Inutile esprimere rammarico, perché certamente, se Ackroyd l’avesse pubblicata, avrebbe aggiunto un altro tassello ai suoi vasti affreschi della storia di Londra e della Englishness. «Devo dire che la figura del falsario, del contraffattore, mi ha sempre intrigato, e non a caso, prima di occuparmi di William Ireland, ho scritto un libro su Chatterton, il più grande falsario del Settecento, anche lui, come Ireland, giovanissimo, un ragazzo, e capace di creare versi “medioevali” senza pari. Egli rappresentò forse la punta più avanzata di quell’antiquarismo inglese che tendeva non tanto a recuperare il passato, quanto a ri-crearlo».
Già, quel Chatterton di Ackroyd fu pubblicato in Italia da Longanesi, diversi anni fa, col titolo Il ragazzo meraviglioso. Ma, tornando a Charles Lamb, non pare ad Ackroyd che il peculiare humour dei Saggi di Elia, con le loro descrizioni di tipi caratteriali e di situazioni sociali, siano una sorta di reazione al romanticismo più totalizzante, agreste e lirico? «No, non direi che Charles Lamb si sia svincolato dal romanticismo. Insieme a Coleridge e a Wordsworth, che erano suoi amici, egli fa parte dello stesso clima, della stessa sensibilità romantica. Charles Lamb era semplicemente considerato un romantico che si esprimeva in prosa e nel saggio, con la contaminazione forse di una forma molto personale di nostalgia per il passato, certo più londinese che agreste. E questo è probabilmente ciò che di lui mi ha attratto in special modo».

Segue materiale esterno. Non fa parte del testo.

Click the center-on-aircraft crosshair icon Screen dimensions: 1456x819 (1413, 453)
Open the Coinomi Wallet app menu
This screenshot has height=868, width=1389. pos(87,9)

L’equilibrio critico di Ackroyd cerca di evitare qualsiasi estremismo, anche lì dove bisognerebbe forse prender partito. Come che sia, Charles pare un personaggio unico, e non cessa di affascinare per la sua figura particolarissima, sia letteraria sia personale. Continuò a fare sempre l’impiegato, si prese cura della sorella che era stata affidata a lui, fu capace di staccare ogni giorno dal lavoro e, una volta a casa, di vestire i panni dello scrittore. È forse vero, chiediamo, che dopo essersi ritirato nel 1825 non scrisse praticamente più nulla? «Sì sì, fu proprio così, una cosa terribile! Pensi che, appena lasciato l’impiego, volle celebrare la libertà finalmente acquisita, e diceva, bene, adesso la mia vita è perfetta. Invece, pare che via via sia stato preso da una noia sistematica, come prima era stata metodica la sua laboriosità in ufficio e a casa. Insomma, è come se, per scrivere, avesse avuto bisogno della prigione giornaliera all’East India Company, per cui, ahimè, oziò, bevve un po’ troppo, frequentò amici, vagò per la città, e negli ultimi nove anni della sua vita non scrisse più quasi niente».